Categoria: Comunicados
Mês: Abril
Ano: 2020

O SDPM manifestou a sua concordância com a decisão de não serem retomadas as atividades letivas presenciais no 3º período do presente ano letivo. Com efeito, esta opção teve como finalidade diminuir os riscos de disseminação da pandemia de Covid-19.

Subsequentemente àquela decisão, tornou-se necessário encontrar soluções de recurso no sentido de promover o contacto dos Docentes com os seus alunos, promovendo a continuidade do trabalho escolar, e que se estão a traduzir na utilização de plataformas digitais e da televisão.

Neste momento, o SDPM reitera a sua preocupação com a insuficiência, quer dos recursos próprios, quer dos recursos até agora disponibilizados pela SRECT no sentido de se garantir o maior envolvimento possível de todos os alunos e professores, ainda que conscientes das limitações com que estamos confrontados.

Por outro lado, o SDPM considera que a SRECT deve elucidar toda a comunidade escolar e a sociedade em geral, através dos meios que tem ao seu alcance, de forma a preservar as condições de segurança, a proteção de dados e o respeito pelos alunos, professores e pelas suas famílias, garantindo que no âmbito dos procedimentos que estão a ocorrer no ensino a distância, não se verifiquem casos de violação de imagem e de invasão da vida privada.

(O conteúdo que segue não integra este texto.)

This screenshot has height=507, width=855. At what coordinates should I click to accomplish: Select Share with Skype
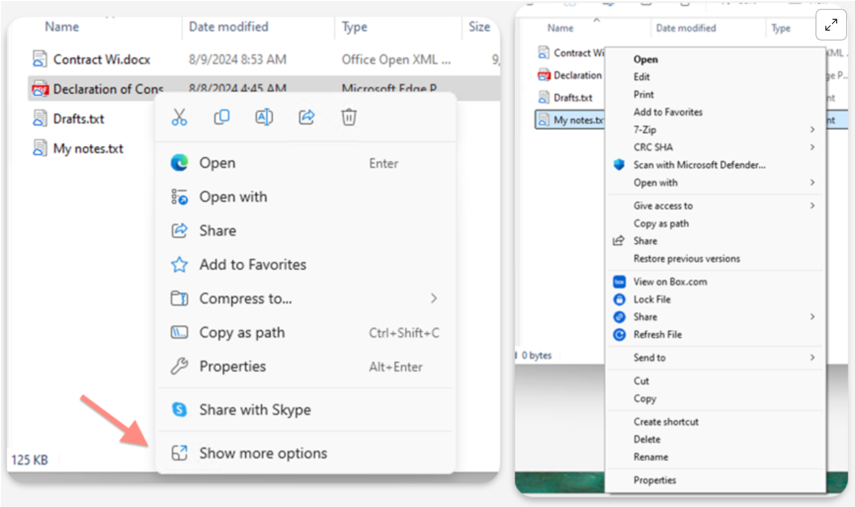tap(255, 410)
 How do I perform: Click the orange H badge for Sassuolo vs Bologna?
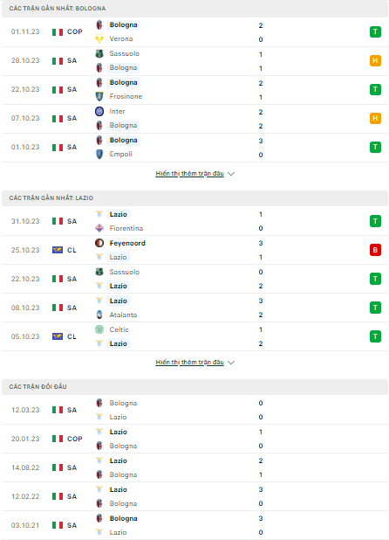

O SDPM considera necessária a divulgação de informação e de recomendações sobre o uso das plataformas que permitem o ensino à distância. As ocorrências já verificadas e que são do domínio público, pese embora a sua ilicitude, são constrangimentos que resultam, em certa medida, da insuficiência da informação disponibilizada aos utilizadores – Docentes e Alunos, bem como do reduzido tempo para a implementação, formação e exploração dos recursos tecnológicos em uso.

O SDPM considera ainda essencial alertar as direções das escolas que não devem impor, a professores e alunos, quaisquer práticas que possam conduzir à violação do direito a imagem e à reserva de intimidade da vida privada.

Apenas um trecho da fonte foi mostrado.